One of my first jobs was cleaning tables and washing dishes part-time for a seafood restaurant in Sneads Ferry, N.C. The Riverview Café didn’t pay much, but they offered an always-hungry teenager the best bennies package in the world — all the seafood I could eat.
During the summer of 1972, I ate enough fresh fish, shrimp, deviled crab, oysters, scallops and clams to feed the 2nd Marine Division, which was entrenched directly across the New River at Camp Lejeune.
Down the bank from the Riverview was one of many wholesale seafood distributors. Everett Seafood had a fleet of shrimp boats docked around it, which came and went during shrimp season, each delivering their precious cargo then heading back out to get some more. Under a tin-roof shelter on the docks, fishermen’s wives and children lined the sides of long tables onto which shrimp were piled then “headed,” or more precisely, beheaded.
Headed shrimp added to the price for the customer, but it added to the seasonal income of the fishermen. I did my part to support local fishermen by consuming all the shrimp I could get. I continue to support American fishermen by not buying or eating imported shrimp from unsanitary shrimp farms in foreign countries. If it’s not wild shrimp, I’m not interested.
In the Tarheel State, shrimp are usually fried. After working several hours at the restaurant, the aroma of fried shrimp permeated my clothes and my long, 1970s-style hair (and Elvis sideburns). It was a wonderful smell that brings back memories for me every time I get a whiff during visits to Darien.
Carolina fried shrimp are served Calabash-style, which is named for the fishing village of Calabash, located on the north side of the of the North and South Carolina border. Their shrimp usually are smaller than Georgia’s white shrimp. Some recipes claim Calabash shrimp are coated with cornmeal only, no flour. My experience taught me a little flour is indeed added to the cornmeal. Here in Georgia, most restaurants add a little cornmeal to mostly flour, which makes for less breading and lots more shrimp flavor.
I ate the shrimp at the Riverview Café by the pound, along with sea bass or flounder and deviled crab — all for free. No, it wasn’t from somebody’s plate. I didn’t eat scraps. It essentially was leftover seafood after the rush-hour crowds began to thin. I’d also eat fries and Carolina cole slaw, but mostly, it was just seafood, with an emphasis on shrimp.
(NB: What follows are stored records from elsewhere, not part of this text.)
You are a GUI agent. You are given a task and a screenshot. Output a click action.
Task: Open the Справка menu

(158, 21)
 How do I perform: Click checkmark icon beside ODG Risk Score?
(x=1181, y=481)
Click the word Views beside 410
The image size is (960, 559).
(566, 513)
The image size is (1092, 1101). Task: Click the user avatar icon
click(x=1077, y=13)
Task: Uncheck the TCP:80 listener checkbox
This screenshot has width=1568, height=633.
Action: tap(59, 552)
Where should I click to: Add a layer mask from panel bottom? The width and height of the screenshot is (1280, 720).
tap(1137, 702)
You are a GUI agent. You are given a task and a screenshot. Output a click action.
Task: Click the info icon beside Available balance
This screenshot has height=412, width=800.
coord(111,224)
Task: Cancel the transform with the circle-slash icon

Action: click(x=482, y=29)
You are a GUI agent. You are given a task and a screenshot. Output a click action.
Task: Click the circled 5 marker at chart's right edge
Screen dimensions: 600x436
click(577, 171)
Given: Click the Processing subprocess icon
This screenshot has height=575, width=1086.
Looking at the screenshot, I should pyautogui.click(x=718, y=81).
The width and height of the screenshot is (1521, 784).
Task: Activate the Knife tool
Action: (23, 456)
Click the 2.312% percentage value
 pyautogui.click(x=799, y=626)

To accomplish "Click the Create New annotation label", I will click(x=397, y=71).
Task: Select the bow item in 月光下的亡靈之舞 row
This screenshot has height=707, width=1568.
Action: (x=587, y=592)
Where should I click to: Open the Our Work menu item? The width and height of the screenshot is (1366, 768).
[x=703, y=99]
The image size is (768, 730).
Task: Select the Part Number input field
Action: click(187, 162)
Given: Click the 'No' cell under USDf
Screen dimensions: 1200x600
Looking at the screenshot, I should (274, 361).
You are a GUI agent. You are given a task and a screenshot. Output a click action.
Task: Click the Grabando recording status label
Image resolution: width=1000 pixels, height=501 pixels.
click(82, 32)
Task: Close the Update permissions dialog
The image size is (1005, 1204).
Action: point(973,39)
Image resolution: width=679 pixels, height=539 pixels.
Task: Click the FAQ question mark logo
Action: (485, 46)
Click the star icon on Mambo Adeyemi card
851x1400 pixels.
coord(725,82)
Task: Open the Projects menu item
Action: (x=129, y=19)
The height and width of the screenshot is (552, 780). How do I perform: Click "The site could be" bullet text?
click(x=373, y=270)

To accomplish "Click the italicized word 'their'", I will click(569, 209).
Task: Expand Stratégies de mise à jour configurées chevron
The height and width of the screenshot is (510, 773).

It wasn’t fresh-out-the-fryer seafood but what otherwise would have been thrown out every few hours when business tapered off. I saved them the trouble and the waste. Grandmama had taught me, “Waste not, want not,” and I hated to see shrimp go to waste.
By summer’s end, I decided shrimp is the king of the shellfish. By the time I left that job for football practice and the start of my senior year in high school, I was tired of fried oysters, scallops and clams. I still eat roasted oysters and love New England-style clam chowder. I love lobster, too, but can’t say I’ve had a lot of it because of its high cost and not being common to Southern waters. I suspect most of the lobster I’ve had was not fresh. Ditto for crawfish.
When I was kid, I caught my own blue crabs using a long string tied to a chicken neck. Mama would boil the crabs I brought home in a large pot then separate the good meat from the parts she said “you ain’t supposed to eat.” Her homemade deviled crab was great but not as good as her fried shrimp.
Over the years, I learned to live without oysters and clams — if I had to. I could even live without crab if you made me. When I discovered crab chowder and especially she-crab soup, it became a lot harder.
I knew I needed to eat fish because it was and still is good for me. I couldn’t live without shrimp — period. It’s too good to give up. My seafood orders have gone from a “captain’s” platter with everything on it to a three-seafood platter to a two-seafood dinner. One of those seafood items has to be shrimp.
I’m a long way now from Sneads Ferry and the Riverview Café, but I still dream about the seafood there. My two favorite local restaurants for shrimp are both found in Darien. I don’t have to name them. As you’re driving through Darien on U.S. 17, just roll down your window. The aroma of frying shrimp will draw you to them.
Email Murray at rmurray@coastalcourier.com.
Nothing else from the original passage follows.